I finally got around to renting Beautiful Katamari, and it turned up a couple of days ago. There are a few things that bother me about this game.
I love the quirkiness, the graphical style, even the fact that there are some weird Japanese cultural things in there that I don’t fully understand. Rolling things up is great fun, although the controls are a little non-responsive at times (moving round the katamari to change direction is painfully slow, although one seldom needs to do this).
It’s not a great game, though – despite wonderful presentation and largely rewarding gameplay, it has a few foibles that leave a bitter taste.
The key thing for me is the reward/punishment structure – maybe I’m just not very good at the game, but even with my full effort I’m barely meeting goals, and even then it’s usually after a failure or two. The game is quite unforgiving, and the time limits are harsh.

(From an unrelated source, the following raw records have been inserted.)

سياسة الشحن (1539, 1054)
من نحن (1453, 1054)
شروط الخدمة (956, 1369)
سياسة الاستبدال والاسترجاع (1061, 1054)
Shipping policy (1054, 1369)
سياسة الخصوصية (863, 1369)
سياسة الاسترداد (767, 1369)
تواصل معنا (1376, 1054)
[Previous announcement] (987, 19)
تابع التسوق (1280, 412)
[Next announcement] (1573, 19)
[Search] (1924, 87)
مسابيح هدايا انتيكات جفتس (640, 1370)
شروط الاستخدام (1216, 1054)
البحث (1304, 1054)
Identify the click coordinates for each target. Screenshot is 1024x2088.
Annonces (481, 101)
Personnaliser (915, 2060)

I think it’s hard, unforgiving limits like the timer that take out a lot of the fun of the game – like the concept of a finite number of lives in classic games of yore, or even non-replenishing energy bars. To make even the easiest difficulty too hard for typical gamers to pass will put off a lot of people – with Beautiful Katamari, I feel it’s only those who persevere through frustration that will ever get any satisfaction.
That’s what easy mode is for, right? Let the hardcore gamers ramp up the difficulty and challenge their own high scores – and let them duke it out online versus other worthy opponents. But gaming should be scalable, and in a time when it’s more accessible than ever, setting the bar too high is a recipe to annoy more than it is to challenge.